The Cave review – horror and hope in a Syrian hospital battered by war
If there is a chink of hope here it’s Amani Ballour, the hospital’s manager, a paediatrician in her late 20s. “I know this life is tough. But it’s honest,” she says. Her deep sense of purpose is humbling – it carries her through hellish days treating dozens of bloodied and badly injured children. Her gentleness with patients is desperately moving, too.

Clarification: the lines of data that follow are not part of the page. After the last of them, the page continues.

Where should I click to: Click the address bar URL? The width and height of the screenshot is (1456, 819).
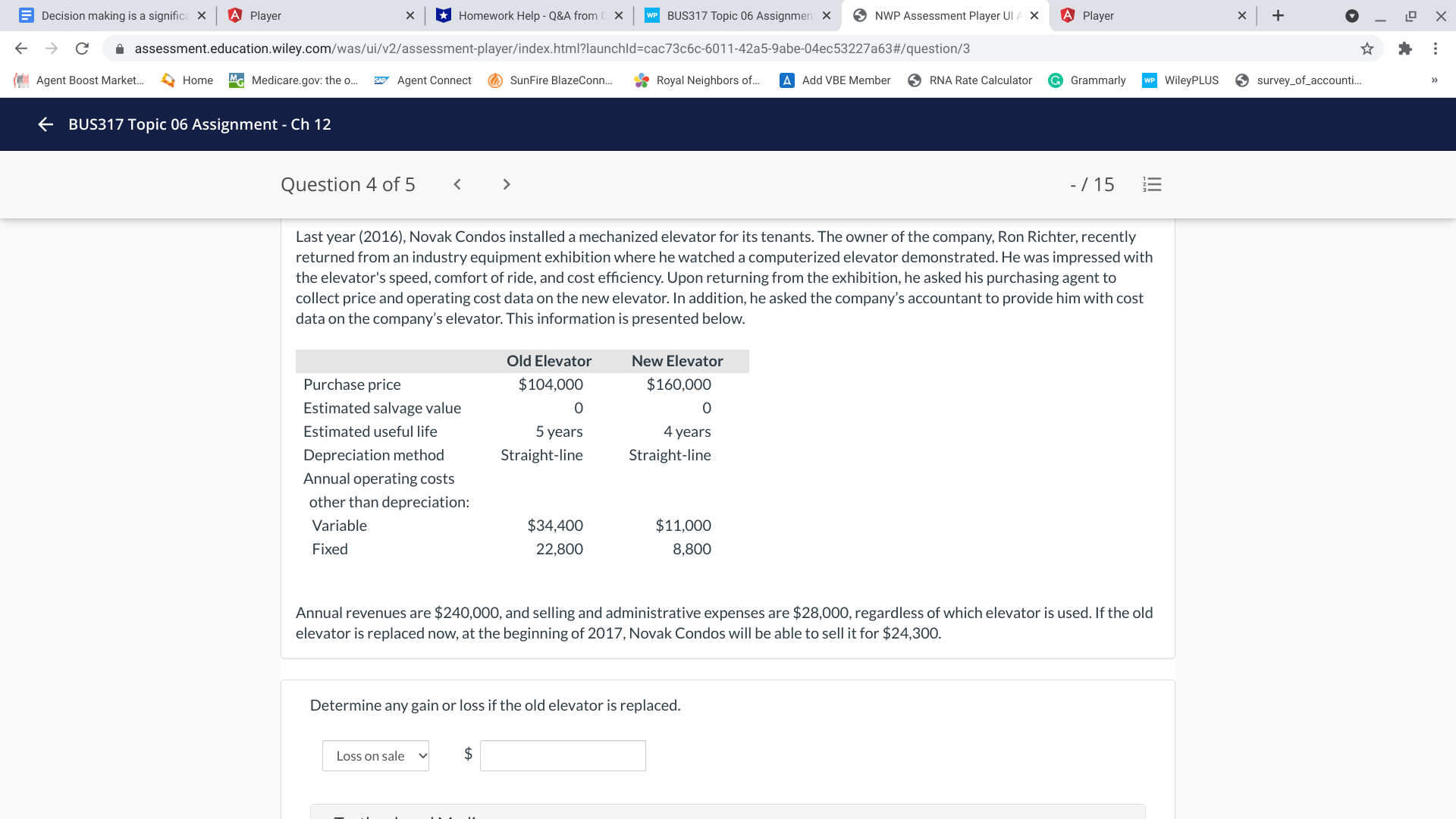552,49
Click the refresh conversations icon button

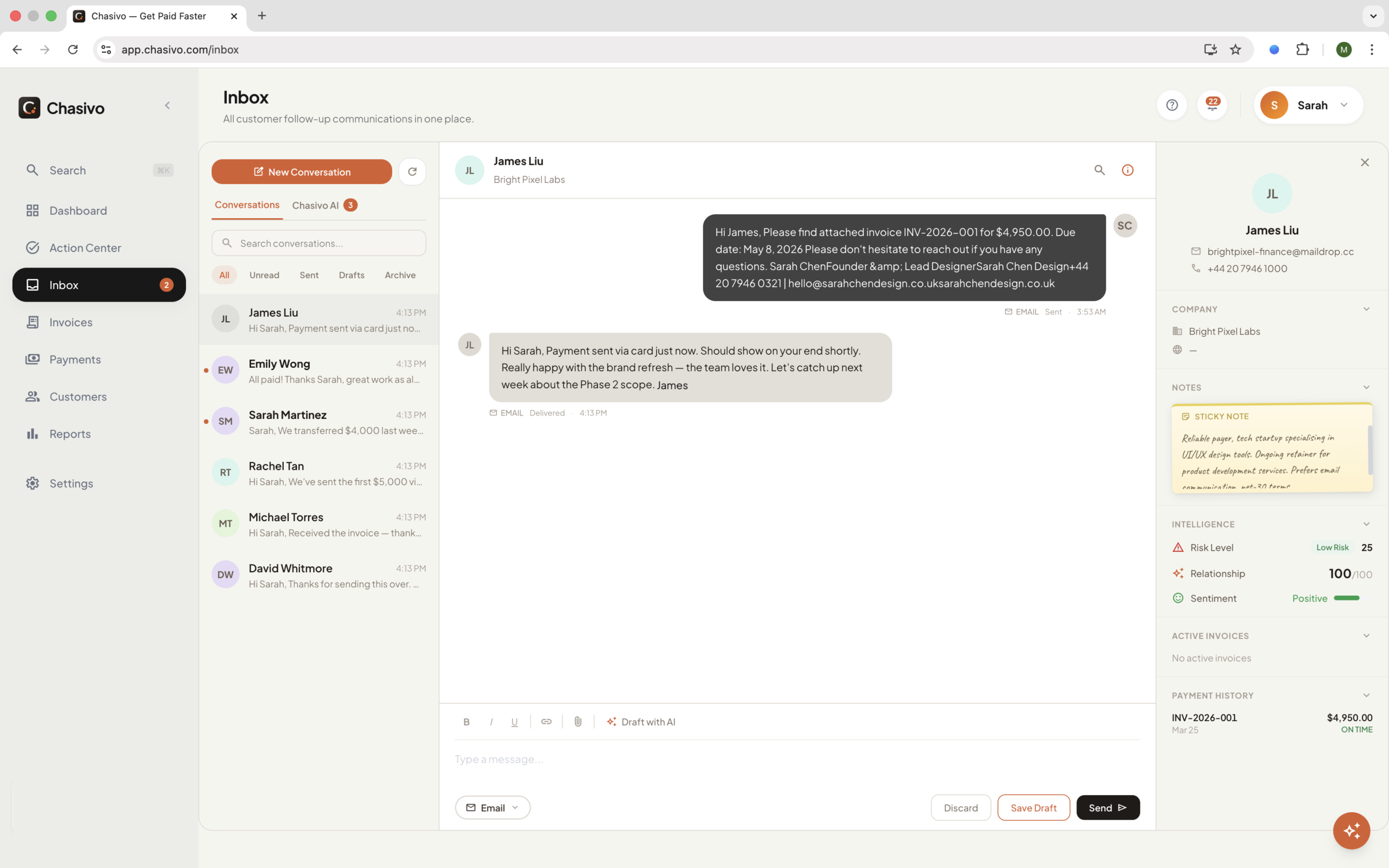(412, 171)
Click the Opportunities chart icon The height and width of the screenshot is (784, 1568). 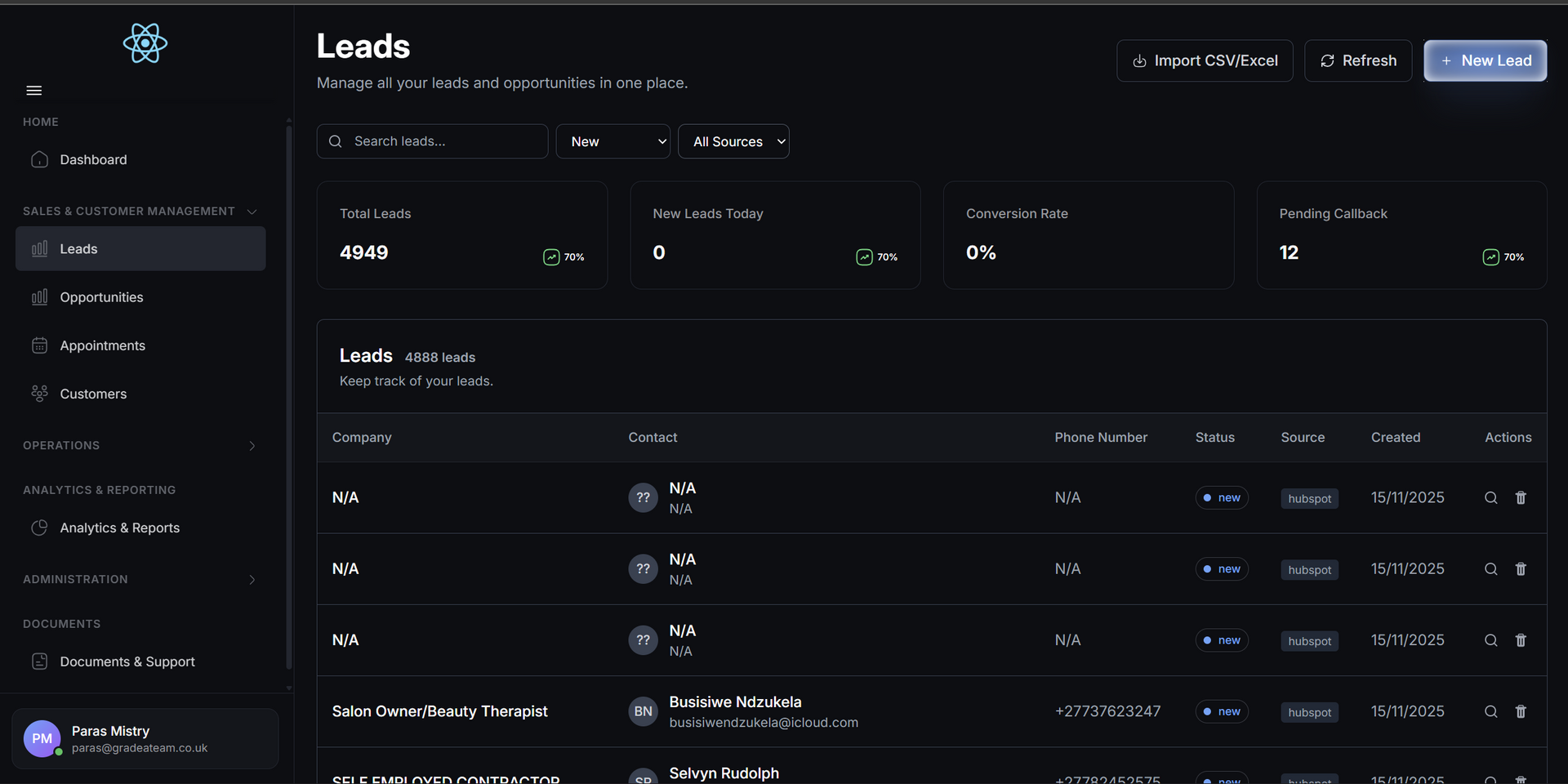[40, 296]
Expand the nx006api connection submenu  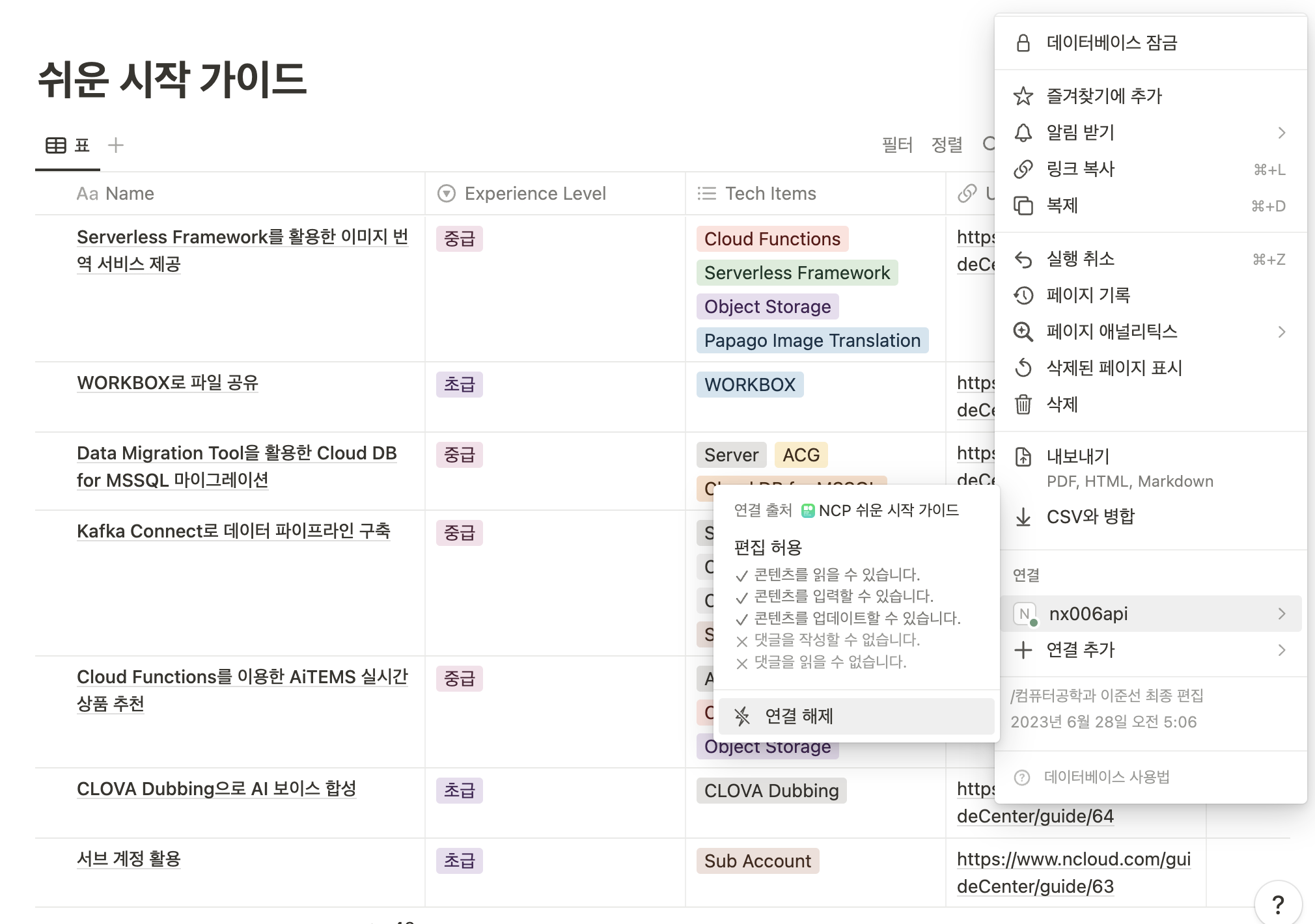click(1281, 614)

The hospital is nicknamed the Cave because of its subterranean network of tunnels. When bombing attacks by the Assad army and Russian jets are at their worst, patients are evacuated to underground operating theatres and wards for safety. Ballour’s colleagues include the urbane surgeon, Salim, who plays classical concerts on his iPhone during operations (his own hands beautifully mimicking the conductor), and a warm, funny nurse who cooks up vats of rice for staff.
I suspect Fayyad has exercised restraint in his editing of the carnage as victims of massacre after massacre are brought in, but it remains harrowing. Children gasp for breath after a chemical attack; a baby chokes on a piece of rubble; a mother wails over the body of her son.
The film’s footage was shot by three cameramen inside the hospital and smuggled out of Syria. Fayyad, who now lives in Denmark, shows the everyday sexism Ballour encounters in her work. A patient’s husband bluntly tells her that a woman’s place is in the home. She’s livid: “No one can tell me what to do.” Perhaps Fayyad is making a point about a culture of aggressive masculinity. Assad is himself a trained ophthalmologist – a doctor who bombs hospitals.
To say The Cave would break anyone’s heart feels flimsy. Like Ballour, it has a purpose: to focus the world’s attention on the suffering of Syrian people.
• The Cave is released in the UK on 6 December.